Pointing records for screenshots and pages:

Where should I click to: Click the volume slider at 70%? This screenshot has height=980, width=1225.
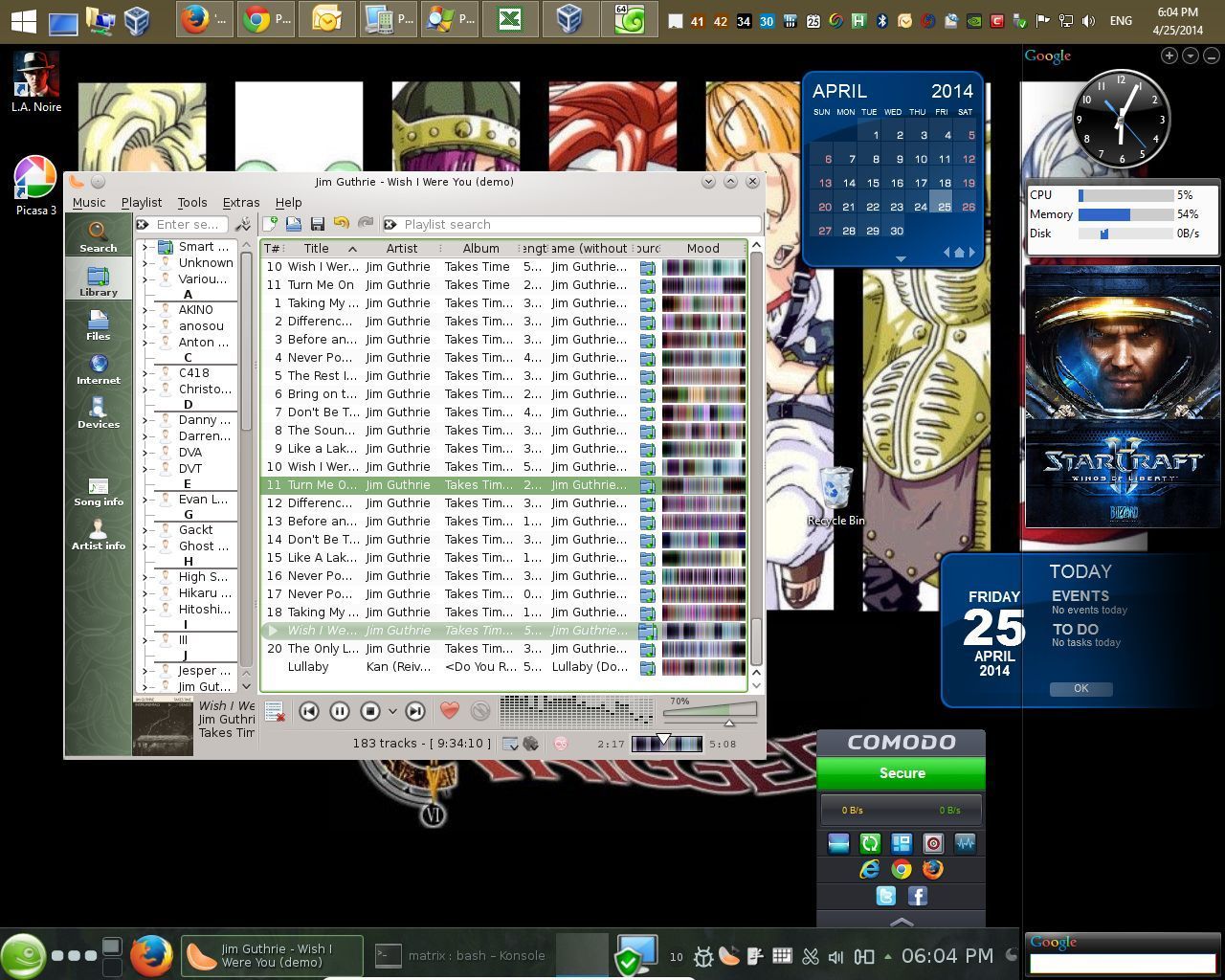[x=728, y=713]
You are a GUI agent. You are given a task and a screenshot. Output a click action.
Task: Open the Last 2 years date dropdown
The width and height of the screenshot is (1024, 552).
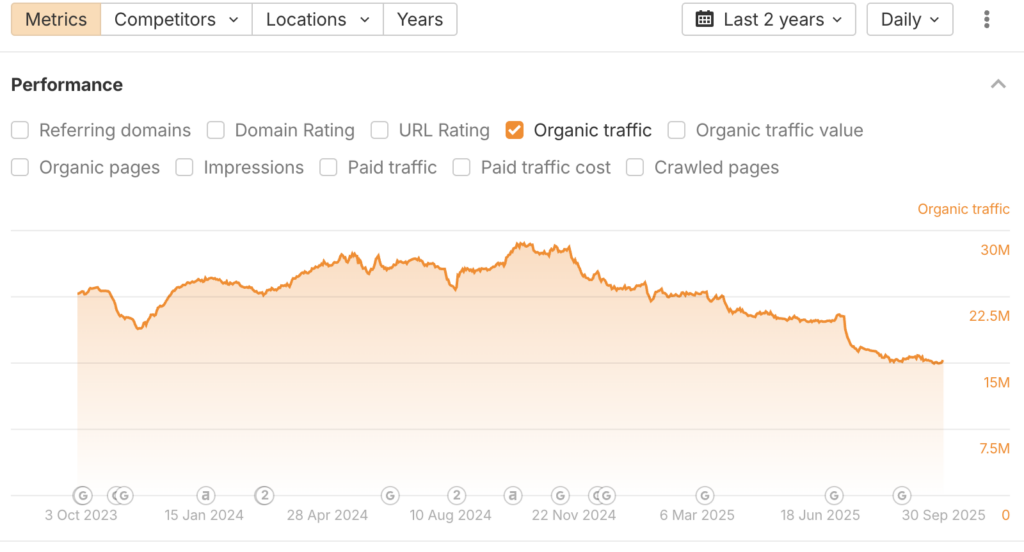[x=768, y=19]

What to do:
Please repeat the part of the records that opens with the line containing "You are a GUI" and runs through the end of the records, leaving the pictures out of your answer.

Solution to the problem:
You are a GUI agent. You are given a task and a screenshot. Output a click action.
Task: Open the Last 2 years date dropdown
The width and height of the screenshot is (1024, 552).
[x=768, y=19]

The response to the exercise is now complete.